The basis of the American Revolution was that "all men are created equal."
--Thomas Jefferson
The basis of the secessionist revolution is this:
"I am a plain, blunt-spoken man. We say that man has a right to property in man. We say that slaves are our property."
---Texas Senator Wigfall, 1860
Walt
How can a quote from the spring of 1860 several months before secession was under way or even the election itself be the basis of that secession?
It must come as a sobering shock to you, Whiskey, to find out that the American Revolution was already more than a year old before Jefferson penned those words. Or does your calendar have a void from April 18, 1775 to July 4, 1776? What were they fighting for in the interim? Were they psychically channelling Jefferson's future words? Or were they fighting for Independence, as in The War of Independence?

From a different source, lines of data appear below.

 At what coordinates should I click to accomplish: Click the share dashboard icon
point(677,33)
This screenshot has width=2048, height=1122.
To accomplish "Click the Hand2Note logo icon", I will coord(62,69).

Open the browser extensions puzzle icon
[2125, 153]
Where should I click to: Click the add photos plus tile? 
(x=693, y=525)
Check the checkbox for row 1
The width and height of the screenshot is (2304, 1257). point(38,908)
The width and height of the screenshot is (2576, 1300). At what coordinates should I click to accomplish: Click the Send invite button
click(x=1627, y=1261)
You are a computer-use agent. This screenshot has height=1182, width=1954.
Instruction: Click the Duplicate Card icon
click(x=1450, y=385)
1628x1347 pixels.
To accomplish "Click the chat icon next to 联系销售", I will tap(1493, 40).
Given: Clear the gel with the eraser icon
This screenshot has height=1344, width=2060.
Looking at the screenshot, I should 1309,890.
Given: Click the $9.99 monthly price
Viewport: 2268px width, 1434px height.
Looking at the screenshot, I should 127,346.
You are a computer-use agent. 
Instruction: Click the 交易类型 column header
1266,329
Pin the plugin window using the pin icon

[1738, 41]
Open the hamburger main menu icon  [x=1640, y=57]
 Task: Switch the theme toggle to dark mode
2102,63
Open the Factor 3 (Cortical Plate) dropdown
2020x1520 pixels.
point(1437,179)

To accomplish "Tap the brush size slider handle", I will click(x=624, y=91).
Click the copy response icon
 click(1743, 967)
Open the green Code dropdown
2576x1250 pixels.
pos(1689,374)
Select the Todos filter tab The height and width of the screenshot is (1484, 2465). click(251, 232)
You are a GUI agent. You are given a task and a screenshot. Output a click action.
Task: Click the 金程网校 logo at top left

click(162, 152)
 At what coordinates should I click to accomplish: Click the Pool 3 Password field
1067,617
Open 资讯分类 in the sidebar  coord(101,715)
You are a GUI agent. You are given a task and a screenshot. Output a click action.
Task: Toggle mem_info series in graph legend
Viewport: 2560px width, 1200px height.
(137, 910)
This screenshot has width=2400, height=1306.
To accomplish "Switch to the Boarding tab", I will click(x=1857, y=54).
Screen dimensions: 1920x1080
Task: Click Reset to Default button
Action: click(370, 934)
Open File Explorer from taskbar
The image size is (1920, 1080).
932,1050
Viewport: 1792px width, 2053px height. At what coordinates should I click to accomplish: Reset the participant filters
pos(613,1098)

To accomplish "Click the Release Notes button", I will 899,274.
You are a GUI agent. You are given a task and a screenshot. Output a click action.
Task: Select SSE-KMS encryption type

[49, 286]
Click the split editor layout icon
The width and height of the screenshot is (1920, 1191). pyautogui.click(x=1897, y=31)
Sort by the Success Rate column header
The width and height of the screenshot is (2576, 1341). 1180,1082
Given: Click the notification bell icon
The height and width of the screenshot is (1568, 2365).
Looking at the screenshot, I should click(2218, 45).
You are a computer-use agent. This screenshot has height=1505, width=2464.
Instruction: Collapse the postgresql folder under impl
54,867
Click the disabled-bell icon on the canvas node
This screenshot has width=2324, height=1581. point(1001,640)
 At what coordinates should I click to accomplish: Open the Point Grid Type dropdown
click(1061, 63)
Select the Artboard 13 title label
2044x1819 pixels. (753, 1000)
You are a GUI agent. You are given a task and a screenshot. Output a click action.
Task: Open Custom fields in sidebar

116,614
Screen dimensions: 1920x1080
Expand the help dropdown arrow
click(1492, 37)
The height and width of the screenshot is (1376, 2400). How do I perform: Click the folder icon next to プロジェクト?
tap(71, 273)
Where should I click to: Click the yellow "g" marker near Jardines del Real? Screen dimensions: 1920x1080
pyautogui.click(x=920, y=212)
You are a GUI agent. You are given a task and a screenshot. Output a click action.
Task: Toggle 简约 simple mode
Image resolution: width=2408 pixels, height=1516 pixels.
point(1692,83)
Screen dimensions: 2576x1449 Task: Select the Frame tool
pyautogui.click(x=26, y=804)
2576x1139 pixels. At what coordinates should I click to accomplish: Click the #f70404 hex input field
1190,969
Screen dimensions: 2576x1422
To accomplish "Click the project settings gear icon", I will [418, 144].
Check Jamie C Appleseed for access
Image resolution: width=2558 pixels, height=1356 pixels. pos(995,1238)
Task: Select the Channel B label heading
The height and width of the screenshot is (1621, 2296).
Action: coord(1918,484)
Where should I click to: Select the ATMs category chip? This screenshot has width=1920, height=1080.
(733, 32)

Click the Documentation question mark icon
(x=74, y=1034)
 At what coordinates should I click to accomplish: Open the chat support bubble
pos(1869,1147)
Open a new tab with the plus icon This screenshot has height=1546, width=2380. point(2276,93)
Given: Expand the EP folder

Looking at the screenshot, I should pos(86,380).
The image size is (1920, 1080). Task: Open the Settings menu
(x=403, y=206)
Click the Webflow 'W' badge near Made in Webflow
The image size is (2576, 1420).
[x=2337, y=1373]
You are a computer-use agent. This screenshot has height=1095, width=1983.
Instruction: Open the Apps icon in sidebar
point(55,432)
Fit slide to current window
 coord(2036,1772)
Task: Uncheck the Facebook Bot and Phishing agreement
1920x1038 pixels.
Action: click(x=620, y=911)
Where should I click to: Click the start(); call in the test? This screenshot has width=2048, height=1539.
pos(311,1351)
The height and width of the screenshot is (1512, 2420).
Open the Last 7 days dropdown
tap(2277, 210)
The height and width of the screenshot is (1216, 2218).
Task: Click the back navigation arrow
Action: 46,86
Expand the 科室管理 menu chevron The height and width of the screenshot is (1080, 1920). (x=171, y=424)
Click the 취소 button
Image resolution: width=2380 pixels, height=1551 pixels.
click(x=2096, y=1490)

I suspect you have no explanation for the Virginia Governor who complained that Union troops were freeing his slaves as they chased the Rebel army up the Virginia Tidewater. That was Governor Thomas Jefferson. The Union troops were the Redcoats of the United Kingdom. The Rebel army was that of George Washington. Do you suppose Thomas Jefferson failed to understand "the basis of the American Revolution"?
And we still haven't learned if you are consistent in choosing Loyalist Governor Lord Dunsmore, the Emancipator of 1775, over rebel George Washington, slaveowner. Please advise us which horn you pick in your dilemma- Emancipation and loyalty to King George III, or Independence and the slaveholders.